▸ Exercise requirements: Whenever a line in the entries below contains the string "computer", copy that line.

*** Available data Section Begins ***

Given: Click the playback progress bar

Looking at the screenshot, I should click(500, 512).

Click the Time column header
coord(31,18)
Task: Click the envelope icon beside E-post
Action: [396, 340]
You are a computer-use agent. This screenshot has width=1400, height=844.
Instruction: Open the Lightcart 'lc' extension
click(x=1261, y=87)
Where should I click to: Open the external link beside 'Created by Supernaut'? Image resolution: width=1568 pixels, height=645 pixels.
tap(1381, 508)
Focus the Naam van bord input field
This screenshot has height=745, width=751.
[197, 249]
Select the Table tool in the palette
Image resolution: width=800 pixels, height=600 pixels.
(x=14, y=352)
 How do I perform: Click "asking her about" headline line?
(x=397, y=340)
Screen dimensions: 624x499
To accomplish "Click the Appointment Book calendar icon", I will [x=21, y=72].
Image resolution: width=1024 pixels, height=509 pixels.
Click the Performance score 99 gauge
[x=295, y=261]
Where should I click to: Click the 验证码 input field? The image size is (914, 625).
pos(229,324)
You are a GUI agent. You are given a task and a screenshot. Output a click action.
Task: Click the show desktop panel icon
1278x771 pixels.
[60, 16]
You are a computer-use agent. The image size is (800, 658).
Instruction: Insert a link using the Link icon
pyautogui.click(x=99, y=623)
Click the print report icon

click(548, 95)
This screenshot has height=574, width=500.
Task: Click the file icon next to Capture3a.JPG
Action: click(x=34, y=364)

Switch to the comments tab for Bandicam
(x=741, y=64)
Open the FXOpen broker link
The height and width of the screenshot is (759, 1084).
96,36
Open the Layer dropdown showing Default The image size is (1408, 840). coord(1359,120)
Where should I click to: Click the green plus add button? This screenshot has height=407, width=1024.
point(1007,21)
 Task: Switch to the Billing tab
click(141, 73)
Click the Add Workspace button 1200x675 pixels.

*** Available data Section Ends ***

▸ Final answer:
You are a computer-use agent. This screenshot has width=1400, height=844.
You are a computer-use agent. The image size is (800, 658).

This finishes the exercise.